_INSTRUCTIONS TO FOLLOW_
Work out how many lines in the data below include "agent", then reply with that number only.

_RECORDS FOR THIS TASK_
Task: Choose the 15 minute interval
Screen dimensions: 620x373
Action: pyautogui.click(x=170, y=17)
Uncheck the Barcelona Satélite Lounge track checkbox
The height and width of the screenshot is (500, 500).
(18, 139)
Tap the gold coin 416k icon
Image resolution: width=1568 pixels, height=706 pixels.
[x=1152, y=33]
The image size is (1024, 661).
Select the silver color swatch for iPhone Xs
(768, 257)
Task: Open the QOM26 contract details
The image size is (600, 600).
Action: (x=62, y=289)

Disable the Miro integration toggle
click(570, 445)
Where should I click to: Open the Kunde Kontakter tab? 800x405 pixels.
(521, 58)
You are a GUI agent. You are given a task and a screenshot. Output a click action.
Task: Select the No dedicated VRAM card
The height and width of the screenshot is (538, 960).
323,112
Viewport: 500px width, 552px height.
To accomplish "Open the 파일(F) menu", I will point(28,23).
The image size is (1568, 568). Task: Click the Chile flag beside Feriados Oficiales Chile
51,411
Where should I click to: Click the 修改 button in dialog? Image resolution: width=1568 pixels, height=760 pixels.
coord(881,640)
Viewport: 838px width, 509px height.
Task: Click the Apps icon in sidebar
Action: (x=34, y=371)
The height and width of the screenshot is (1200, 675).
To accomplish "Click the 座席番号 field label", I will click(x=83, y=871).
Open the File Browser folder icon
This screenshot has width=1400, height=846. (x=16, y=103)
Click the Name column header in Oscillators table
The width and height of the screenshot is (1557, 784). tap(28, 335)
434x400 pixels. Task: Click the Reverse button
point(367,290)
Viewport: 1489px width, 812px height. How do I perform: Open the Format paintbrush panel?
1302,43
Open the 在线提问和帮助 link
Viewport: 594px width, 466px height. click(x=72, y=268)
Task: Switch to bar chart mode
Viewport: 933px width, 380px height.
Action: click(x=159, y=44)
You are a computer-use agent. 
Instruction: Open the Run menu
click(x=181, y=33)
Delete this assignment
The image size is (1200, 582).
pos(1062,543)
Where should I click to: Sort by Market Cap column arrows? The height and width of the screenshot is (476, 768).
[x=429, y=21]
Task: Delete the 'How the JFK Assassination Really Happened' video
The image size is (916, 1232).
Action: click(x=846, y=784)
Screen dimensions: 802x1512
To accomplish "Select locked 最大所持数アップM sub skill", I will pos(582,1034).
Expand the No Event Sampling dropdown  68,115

_RESULT OF THIS EXERCISE_
2